The Court’s majority did not give written explanation of their decision. Three conservative judges, Samuel Alito, Antonin Scalia and Clarence Thomas dissented, arguing that they could not overturn an appeals court’s ruling unless that court had “demonstrably erred.”
ACLU associate director Molly Collins said she thinks the ruling will help make the polls more accessible on Nov. 4.
“What we hope is that it will make it easier for any eligible voter to get out and vote and that it will be less confusing and less disruptive to the election,” she said.
The one-page Supreme Court ruling was very specific, Collins said. The ruling only applies to this particular election and the feasibility of implementing photo ID in such a short amount of time, but did not discuss the constitutionality of such a law, she said.
Jay Heck, executive director of Common Cause Wisconsin, said he believes this will continue to be an issue after this election. He said he does not believe this is the last the state and the nation have heard of voter ID by any means.
“I’m sure once Nov. 4 passes and the general election is over this battle will be joined again and it will be very fierce and very furious as it has been for years in Wisconsin,” Heck said.
Heck said as long as Republicans maintain the Legislature and the governorship they will most likely move to reinstate the voter ID law as soon as possible in 2015. He also said he thinks it is possible the U.S. Supreme Court will look at Wisconsin’s law again if it decides to take a case on voter ID.
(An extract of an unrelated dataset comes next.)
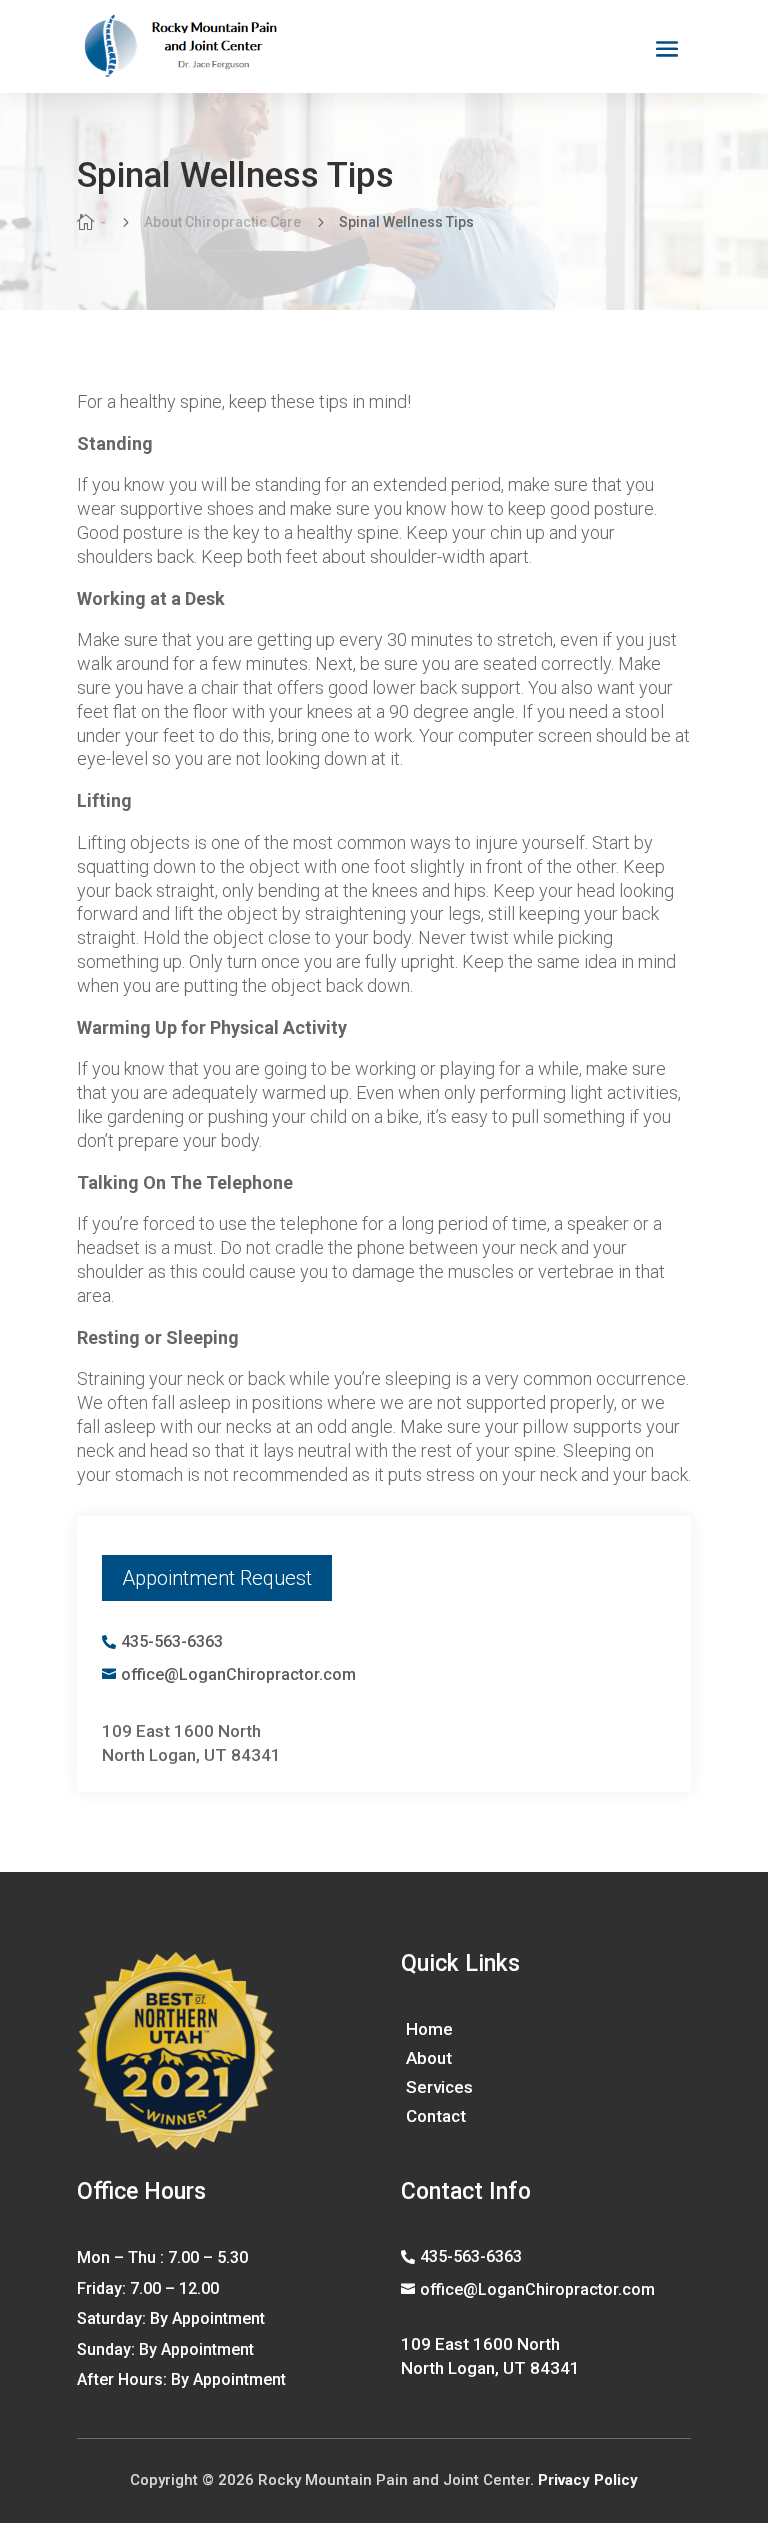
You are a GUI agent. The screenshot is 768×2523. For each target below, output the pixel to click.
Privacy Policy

Many in Madison believe the most recent decision will have an effect on voter turnout around the city. Ald. Scott Resnick, District 8, said the ruling will have an important impact in Wisconsin’s urban regions, like Madison and Milwaukee.
“I believe it’s going to have a pretty large impact on populations that may otherwise not have a picture form of identification. That would include students, individuals of lower socioeconomic status and seniors,” Resnick said.
UW has already given out specialized voter ID cards to some out-of-state students registered to vote in Wisconsin or students without a Wisconsin driver’s license. These IDs are no longer necessary to be able to vote in November’s election.
Collins said regardless of later decisions on voter ID, this ruling is important for Wisconsin’s voters and the fairness of the upcoming election.
“We’re just glad that for the November election there’s not going to be this unfeasible rush to implement a law that cannot be implemented in that time,” Collins said.